**Your instructions:** Where does the string "column" appear? Copy every line of the entries below that holds it.

[Data excerpts]
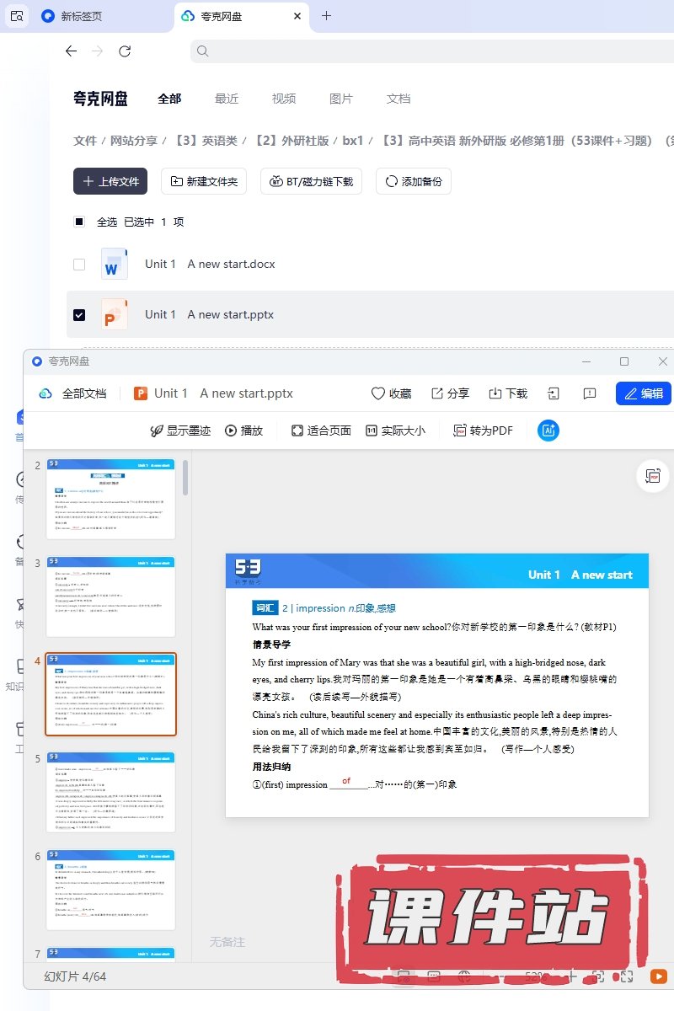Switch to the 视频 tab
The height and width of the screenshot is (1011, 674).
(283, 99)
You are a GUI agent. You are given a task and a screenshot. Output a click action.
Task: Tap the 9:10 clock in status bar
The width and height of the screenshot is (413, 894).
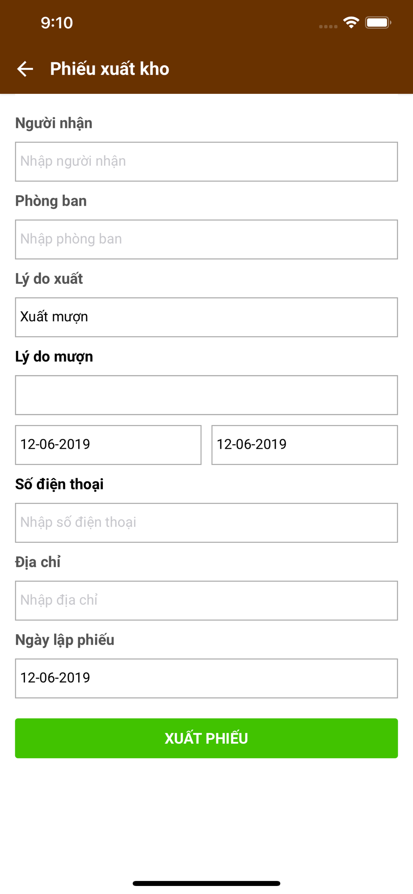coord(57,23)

...

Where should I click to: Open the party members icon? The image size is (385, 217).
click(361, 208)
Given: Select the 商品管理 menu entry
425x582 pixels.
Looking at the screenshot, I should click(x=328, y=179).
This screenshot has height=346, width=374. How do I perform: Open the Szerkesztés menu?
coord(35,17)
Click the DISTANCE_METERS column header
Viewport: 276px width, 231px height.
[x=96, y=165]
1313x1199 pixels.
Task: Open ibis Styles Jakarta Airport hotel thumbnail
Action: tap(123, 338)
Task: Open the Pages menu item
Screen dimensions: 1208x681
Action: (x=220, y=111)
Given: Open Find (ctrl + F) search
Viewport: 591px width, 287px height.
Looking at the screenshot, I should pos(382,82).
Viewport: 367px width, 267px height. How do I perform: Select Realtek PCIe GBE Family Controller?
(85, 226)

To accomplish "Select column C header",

---

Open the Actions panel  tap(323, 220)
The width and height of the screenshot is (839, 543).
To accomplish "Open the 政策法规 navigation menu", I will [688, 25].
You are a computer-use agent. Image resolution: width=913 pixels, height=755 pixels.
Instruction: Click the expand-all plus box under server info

**Answer to this exercise:**
Click the DISTANCE_METERS column header
To accomplish "Select column C header",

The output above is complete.